### Brief:
Please give back only the lines below from the one containing "Open the Authentication Method step" to the one containing "Click the <title>Account", each repeated word for word, both ends included.

Collected data entries
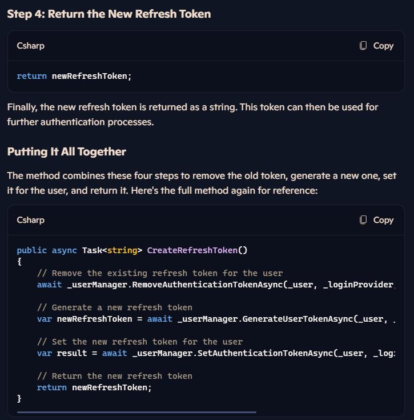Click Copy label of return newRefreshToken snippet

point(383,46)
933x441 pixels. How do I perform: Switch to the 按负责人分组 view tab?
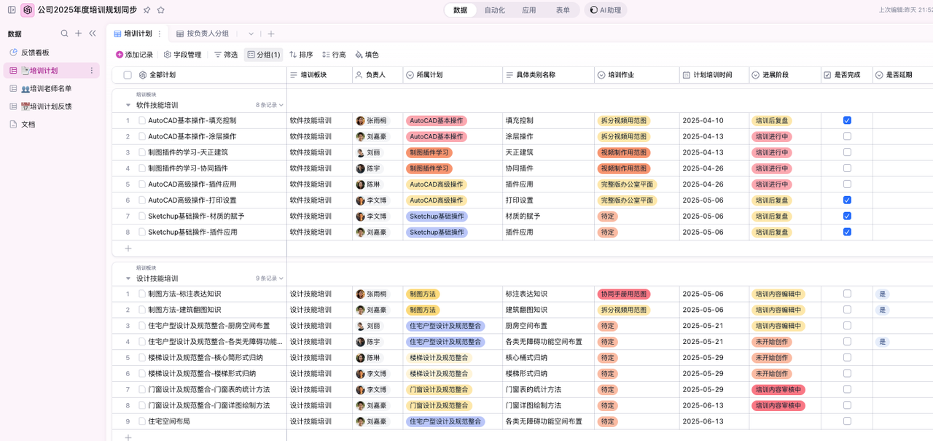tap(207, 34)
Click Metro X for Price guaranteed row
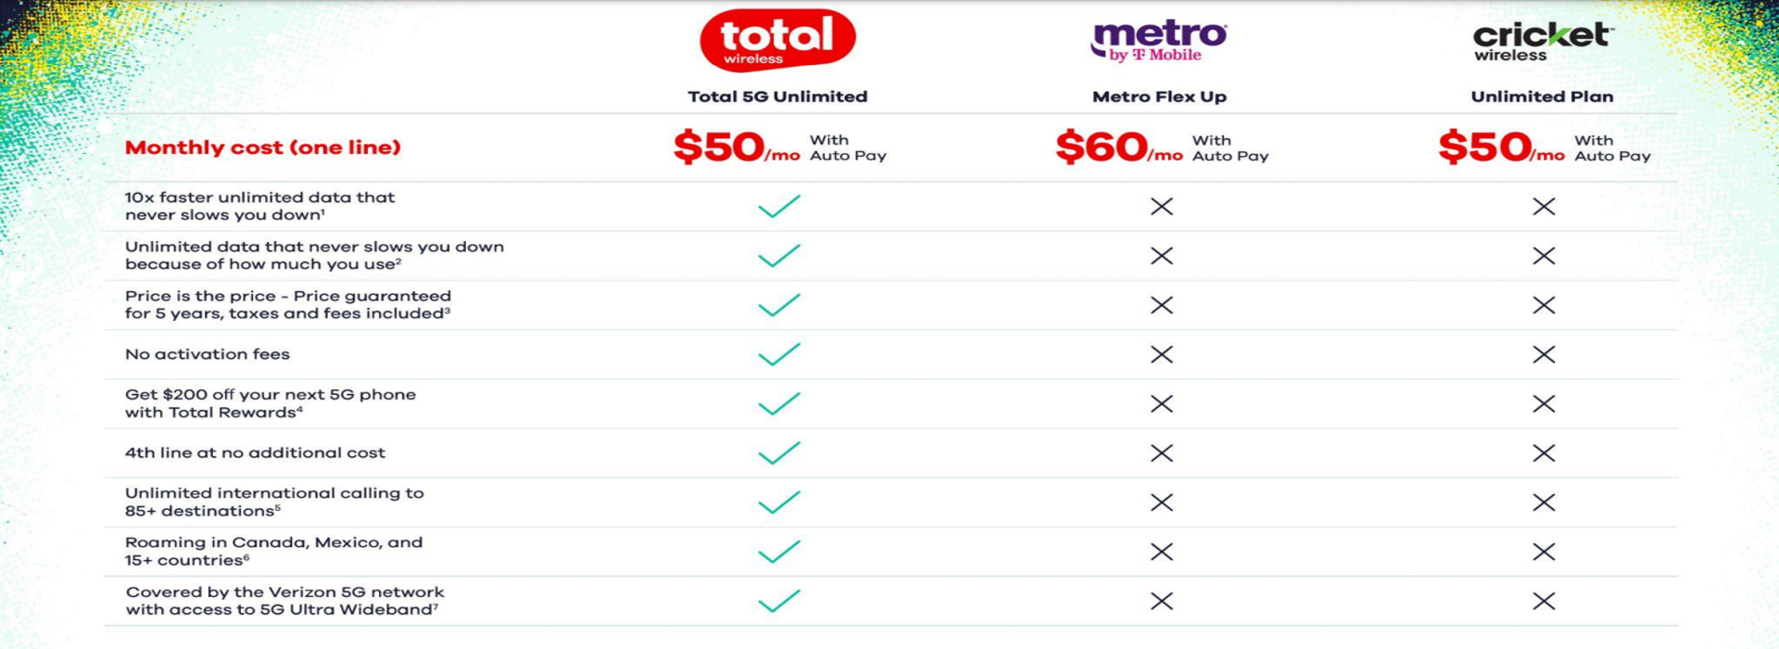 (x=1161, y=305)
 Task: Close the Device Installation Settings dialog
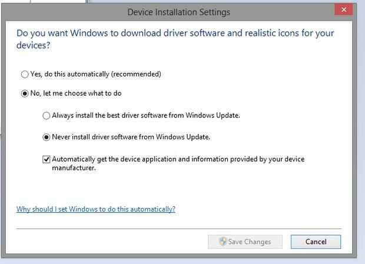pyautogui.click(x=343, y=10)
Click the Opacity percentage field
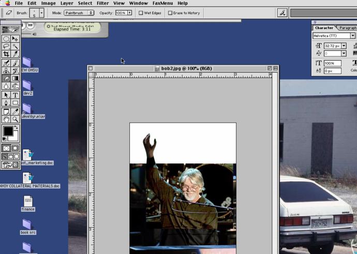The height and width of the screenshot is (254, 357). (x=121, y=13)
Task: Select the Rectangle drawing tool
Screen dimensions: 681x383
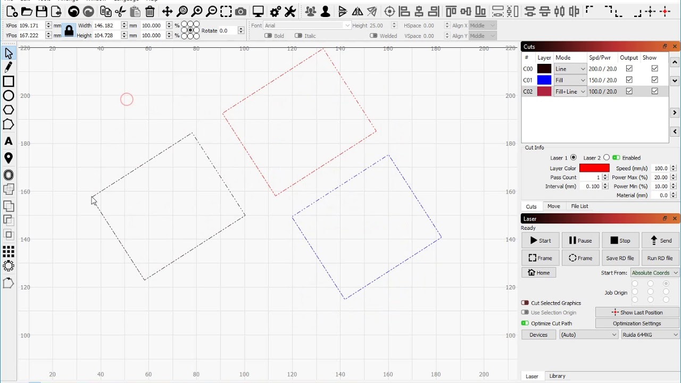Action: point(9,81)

==

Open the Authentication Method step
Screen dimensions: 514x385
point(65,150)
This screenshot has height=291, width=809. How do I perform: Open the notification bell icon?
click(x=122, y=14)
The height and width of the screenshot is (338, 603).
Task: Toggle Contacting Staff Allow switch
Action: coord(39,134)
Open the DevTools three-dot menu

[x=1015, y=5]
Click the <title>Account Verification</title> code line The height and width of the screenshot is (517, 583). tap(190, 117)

### Answer section:
Open the Authentication Method step
Screen dimensions: 514x385
point(65,150)
This screenshot has height=291, width=809. How do I perform: Open the notification bell icon?
click(x=122, y=14)
The height and width of the screenshot is (338, 603).
Task: Toggle Contacting Staff Allow switch
Action: coord(39,134)
Open the DevTools three-dot menu

[x=1015, y=5]
Click the <title>Account Verification</title> code line The height and width of the screenshot is (517, 583). tap(190, 117)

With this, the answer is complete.